La pensée devient plus vive et la concentration s’améliore
Nous savons que le temps passé dans la nature est réparateur, mais il améliore également la concentration. L’effet de la nature sur l’attention est si fort qu’on a constaté que les enfants atteints de TDAH étaient plus aptes à se concentrer après seulement 20 minutes passées à l’extérieur. Lorsqu’on a demandé à des étudiants de répéter des séquences de chiffres par cœur, ils ont été beaucoup plus précis dans cette tâche après avoir fait une promenade de 20 minutes dans la nature.

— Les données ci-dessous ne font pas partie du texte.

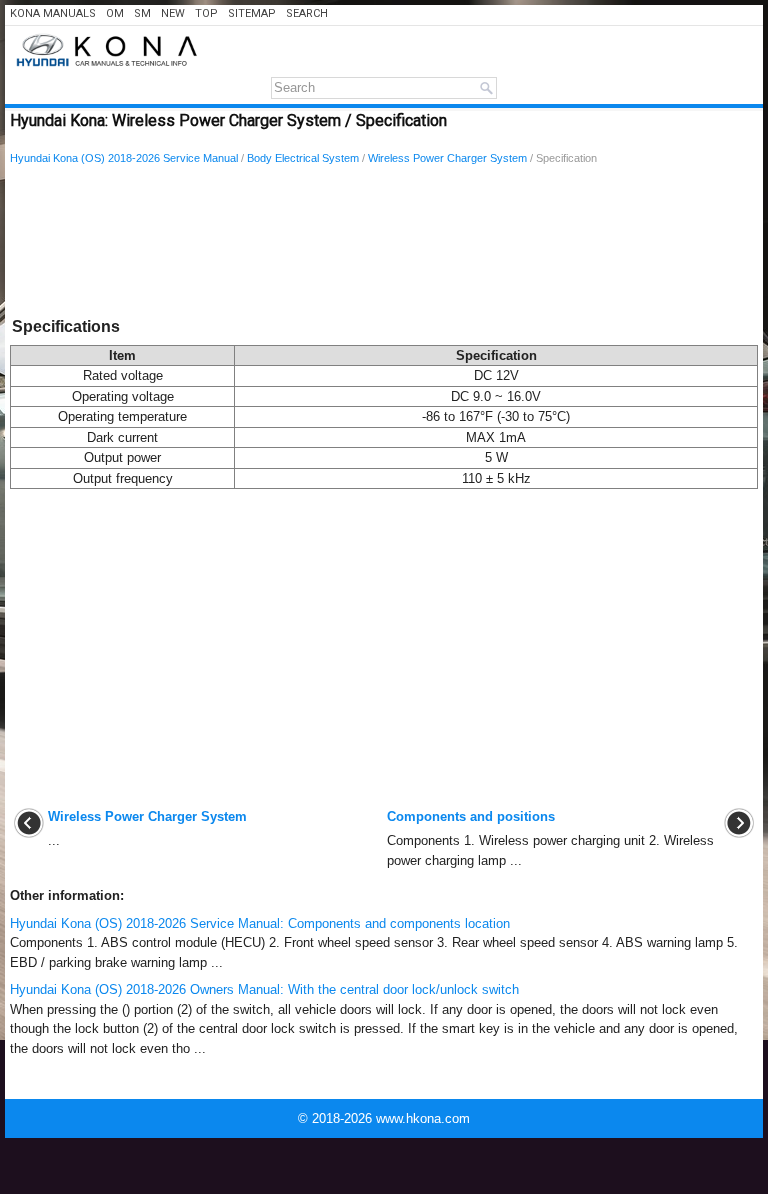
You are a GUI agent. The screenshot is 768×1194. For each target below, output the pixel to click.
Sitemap (252, 13)
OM (115, 13)
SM (142, 13)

Des études EEG montrent que les personnes créatives présentent une hypofrontalité transitoire lorsqu’elles sont occupées à résoudre des problèmes créatifs. Cela signifie que le cerveau utilise des zones différentes pour résoudre les problèmes lorsqu’il est à l’extérieur et lorsqu’il est à l’intérieur.
La positivité augmente
Une étude menée par David Suzuki a montré que lorsque les participants passaient 30 minutes par jour dans la nature, il en résultait un bien-être et un bonheur personnels accrus. L’une des collaboratrices du Dr Suzuki, la médecin Eva Selhub, a étudié ce lien entre la nature, la santé humaine et le bonheur dans son livre Your Brain, On Nature : La science de l’influence de la nature sur votre santé, votre bonheur et votre vitalité. (Je recommande de le lire à la plage ou sur un banc public).
Les barrières tombent
Un rapport publié dans la revue Lancet sur une étude nationale menée au Royaume-Uni a révélé que les espaces verts sont un profond facteur d’égalisation des inégalités en matière de santé. Lorsque les zones à faibles revenus étaient associées à un accès limité aux espaces verts, on observait des disparités sanitaires importantes entre les tranches socio-économiques inférieures et supérieures. Cet écart était comblé lorsque les personnes à faible revenu avaient accès à des espaces verts à proximité de leur domicile et y passaient du temps quotidiennement. La nature a contribué à combler le large fossé sanitaire entre les personnes aisées et les personnes à risque.
Dans le climat actuel où nous nous définissons souvent par notre degré d’activité, passer un peu de temps dans la nature chaque jour contribue grandement à accroître la vitalité et aide votre cerveau à vous rendre plus heureux, en meilleure santé et plus productif.